There were lots of shallow seas at various times. A lot of North America was under one, and among the remnants today is the Great Salt Lake. There are fossils of sea creatures in some of our vast desert regions in the West, and elsewhere. There were shallow seas and vast marshy areas covering a lot of the U.S.; wherever there were, you can find dinosaur tracks, coal and oil.
Continental crust is always on the move. Either the solid land under the polar ice caps was somewhere else warmer, on the planet long ago, and/or the atmosphere at some point was so thick with greenhouse gases that total global temperatures were high enough that there were global tropics and no ice even at the Arctic Circle.
You won't find land dwellers on the sea bottom because Earth is a water planet -- oceans are the constant, with land masses being either inundated by higher seas, or exposed to the air by lowering sea levels (during ice ages when much water is bound up as ice). The deepest reaches and trenches of the oceans were always such, and never were dry land, so there were never land plants or animals living there. The crust that was pushed up into the air and is now the Himalayas, was the bottom of shallow seas.
Another interesting thing going on 40 million years ago, and part of the same period of tectonic activity as the Indian subcontinent' collision with Eurasia, was the completion of the splitting of a mega-landmass into what are now South America and Africa.
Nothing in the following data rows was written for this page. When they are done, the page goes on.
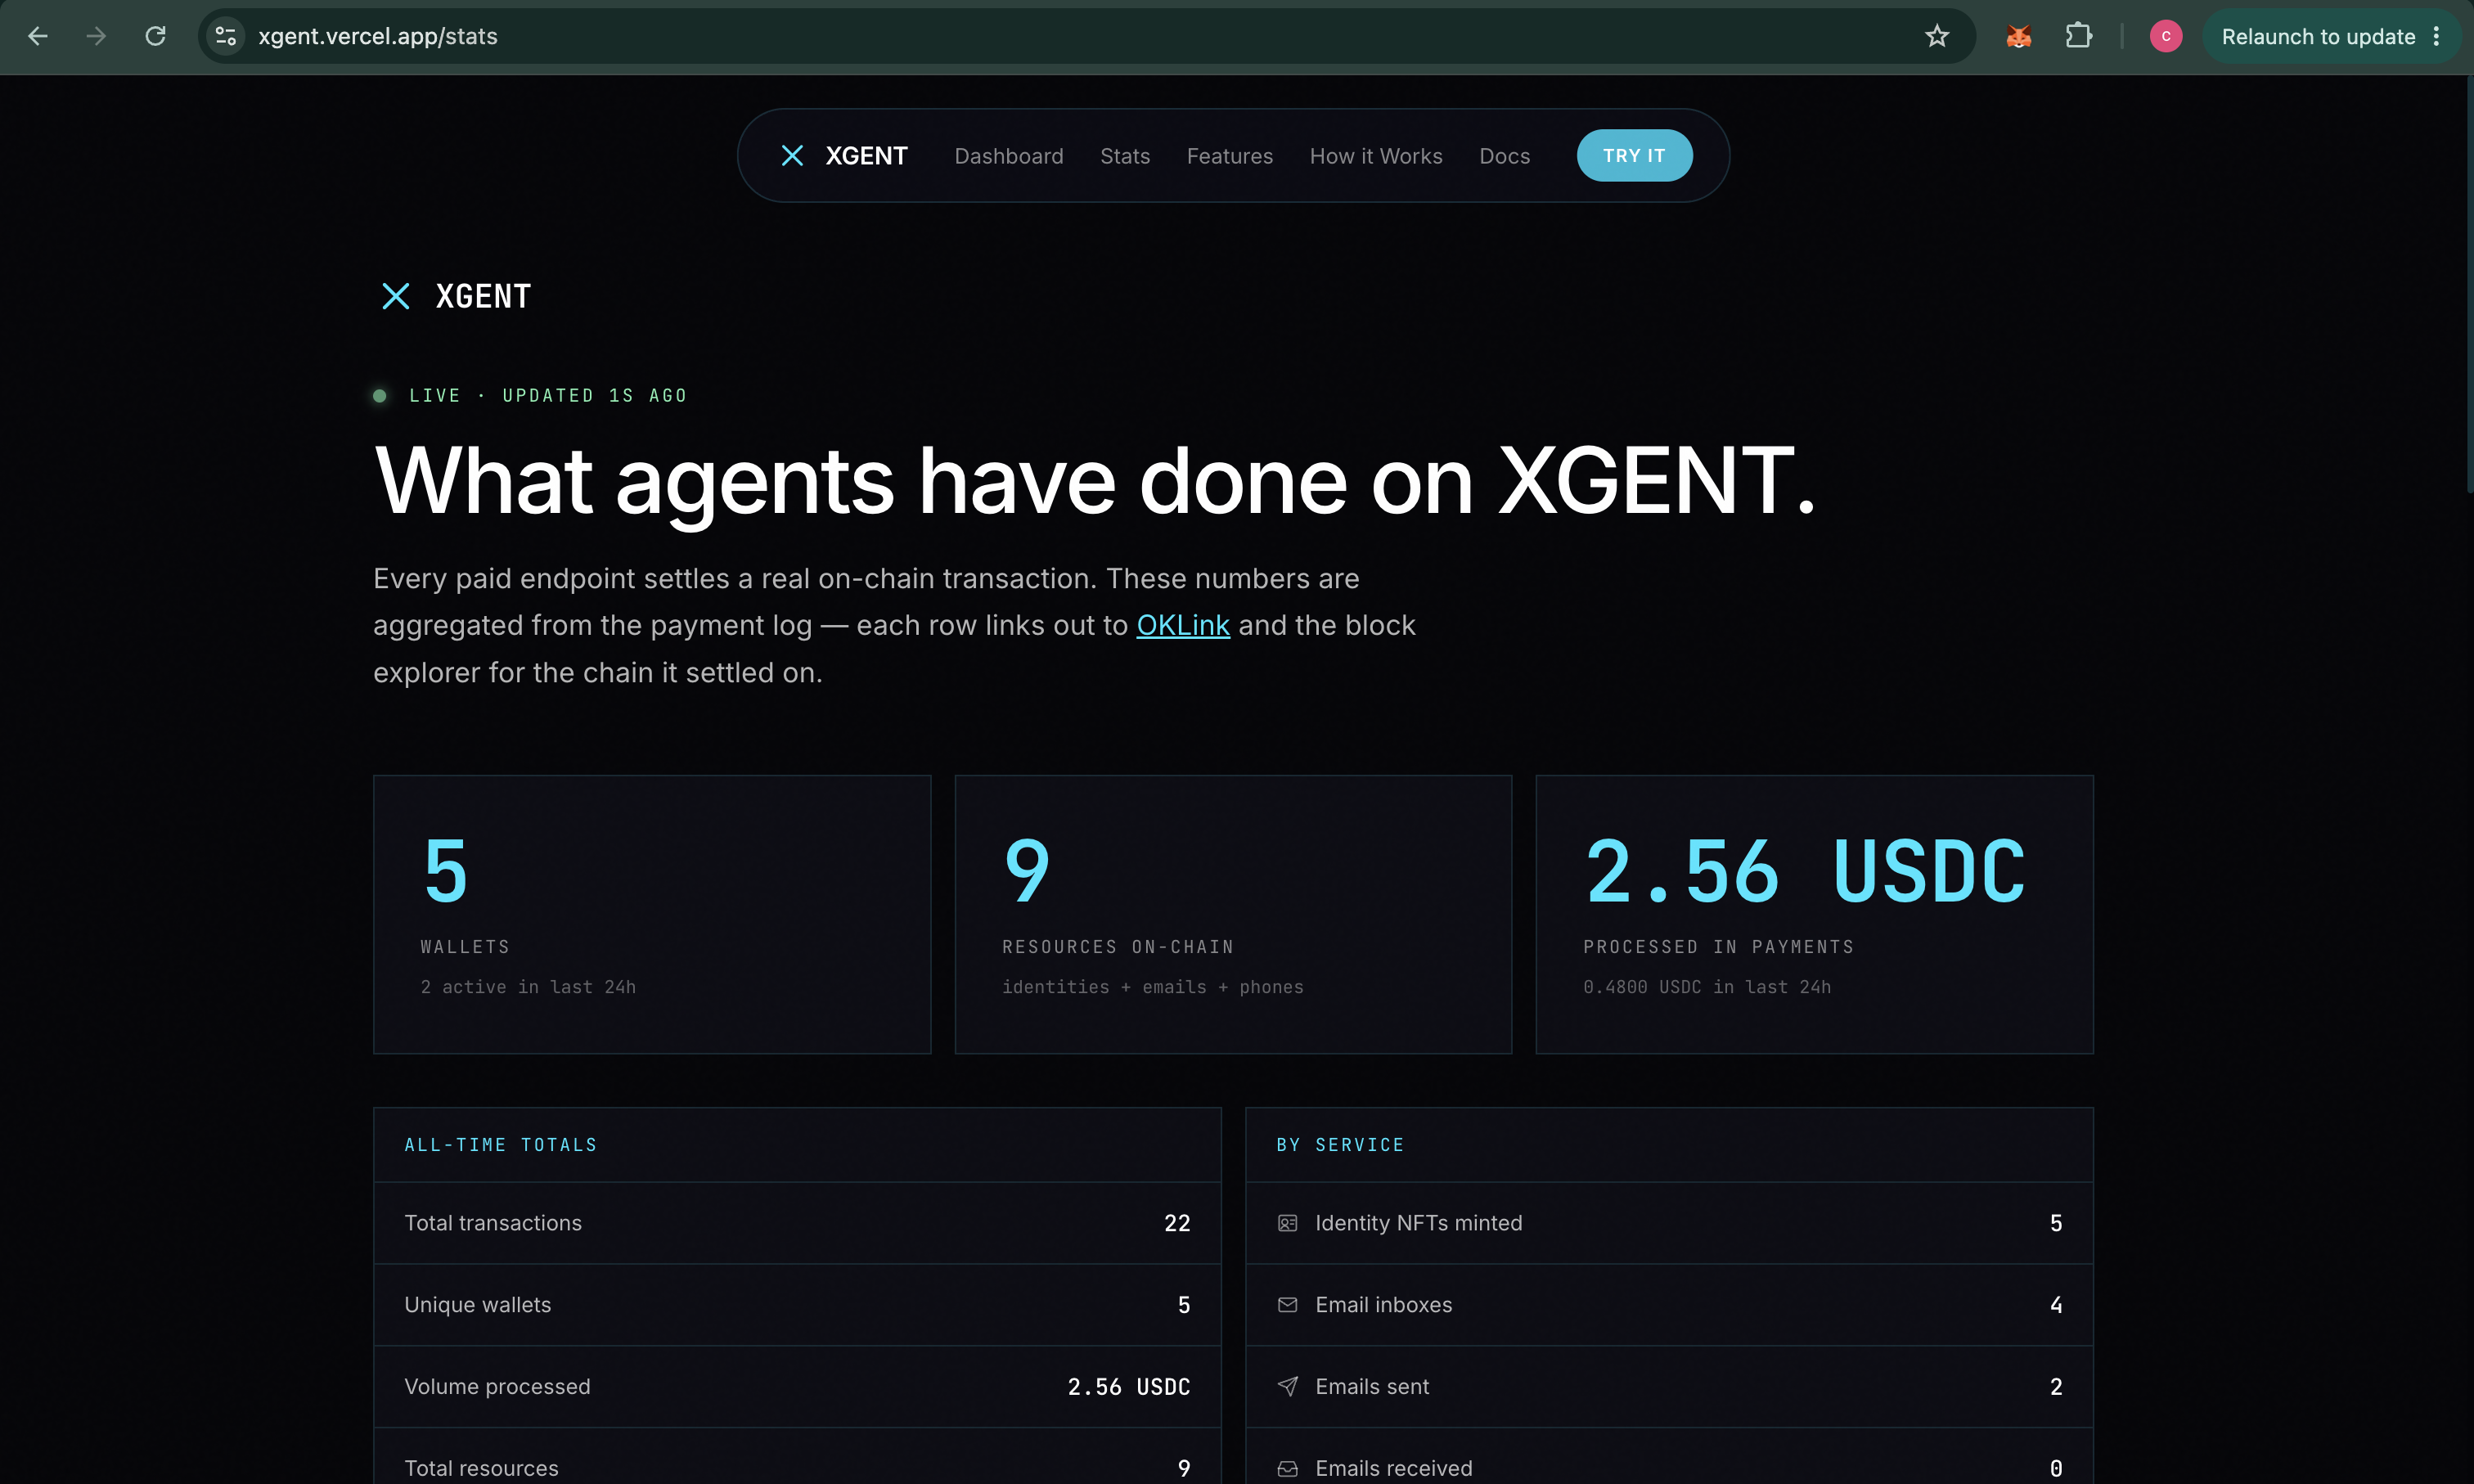Open the Dashboard nav item
2474x1484 pixels.
[1008, 156]
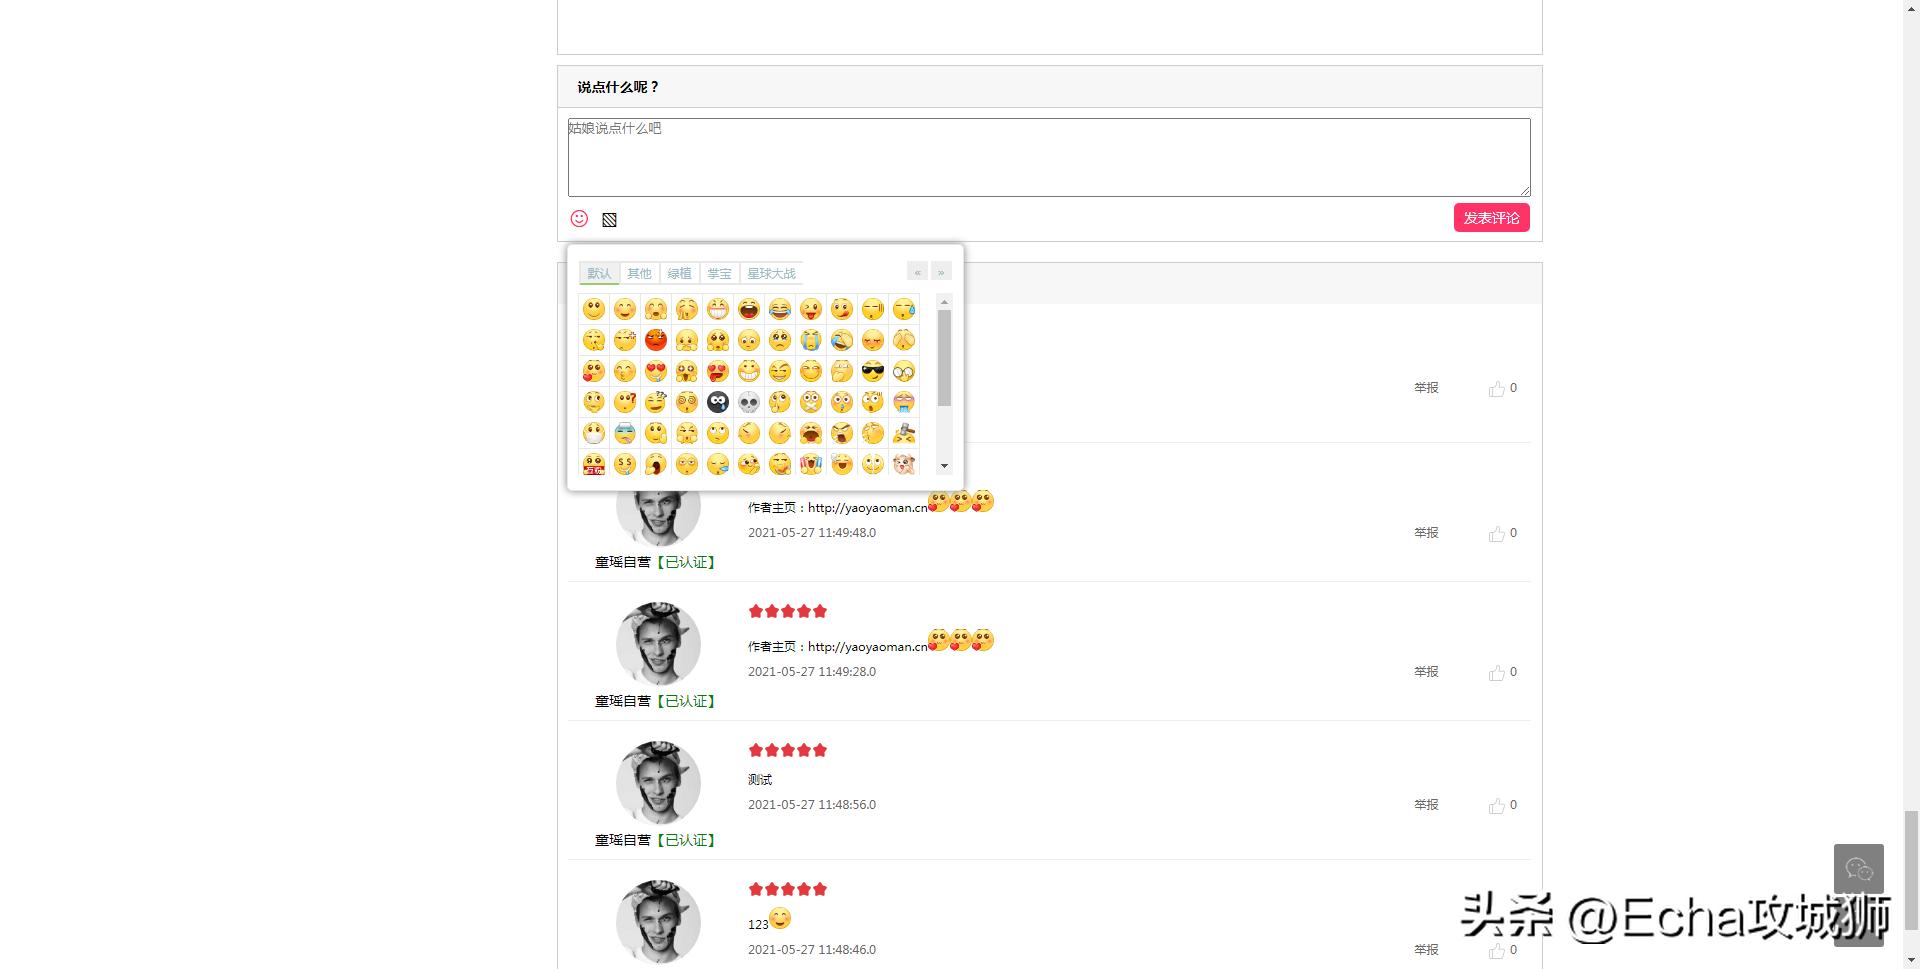Thumbs-up the 11:49:28 comment
1920x969 pixels.
(x=1496, y=673)

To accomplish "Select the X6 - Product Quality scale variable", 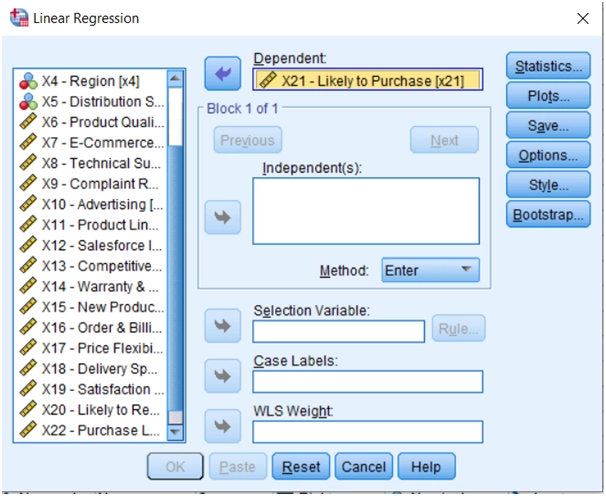I will click(91, 121).
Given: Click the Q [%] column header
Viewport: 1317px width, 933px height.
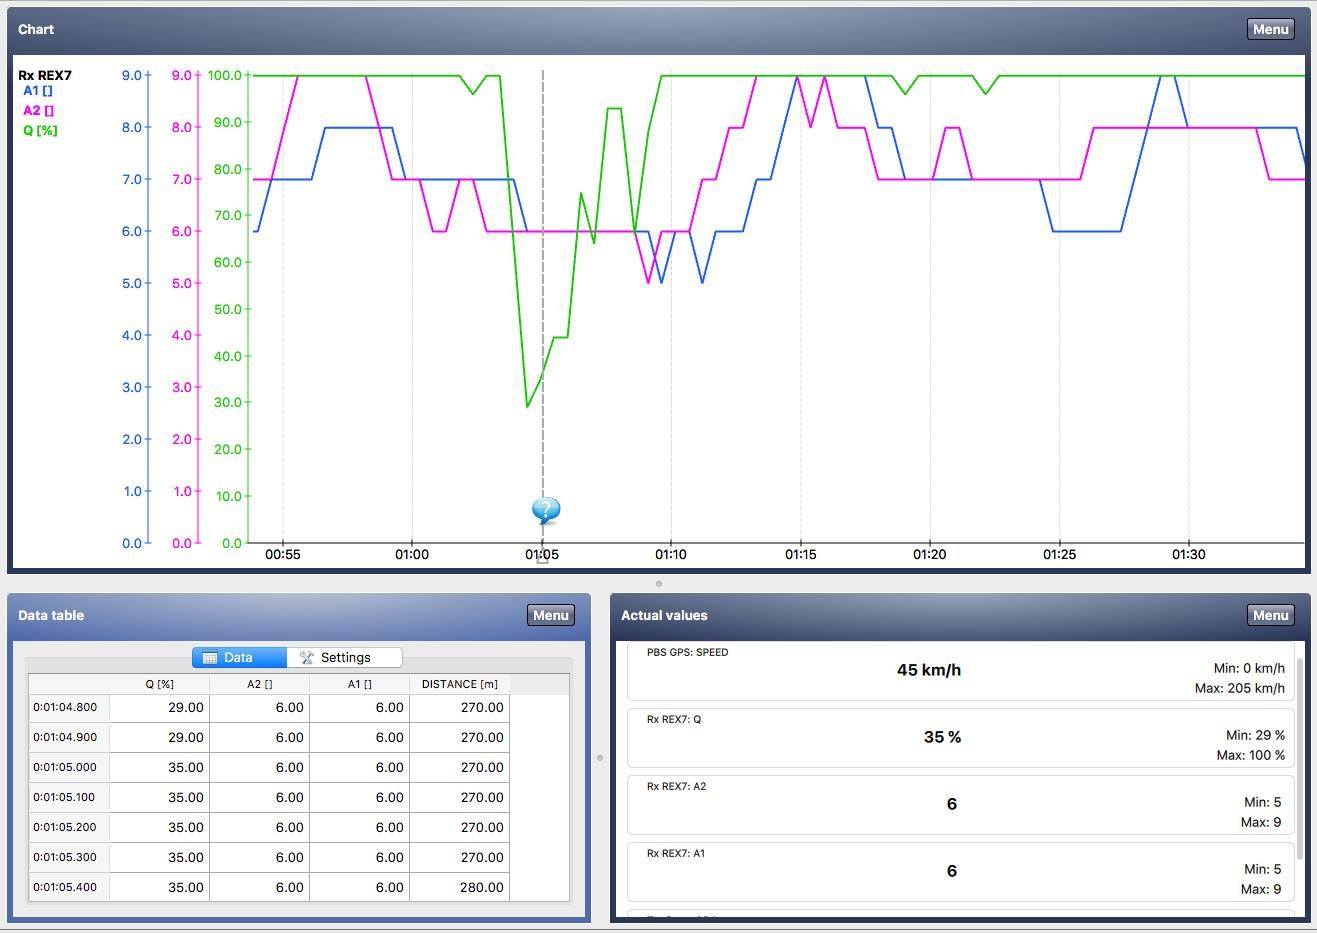Looking at the screenshot, I should [159, 684].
The plates beneath the mega-landmass were moving in opposite direction, sort of like someone on rollerskates having one skate go one way and the other skate going the other way...to perform an uninteneded split. If you look at those continents, you can see where they once fit together, and geologists have found the identical geologic formations and mineral contents on the east coast of S. America and W. Africa. Not only that, but the split caused a genetic drift in the species of animals living on the mega-landmass. The ancestor of the modern camelids had part of its population left in Africa and the other part separated by an increasingly growing distance of ocean. Today, we see the DNA connecting modern camels (Bactrian and Dromedary) of Africa and Asia (Asia having always been accessible to and from Africa) and the llamas, vicunas, alpacas and guanacos of S. America -- the result of genetic drift. Also, there are "Old World" and "New World" monkeys, parrots and countless other life forms, including now-extinct ones, that were similarly the result of the schism. South America has so many species of plants and animals with analogous African/Asian species, all resulting in the past 40 million years.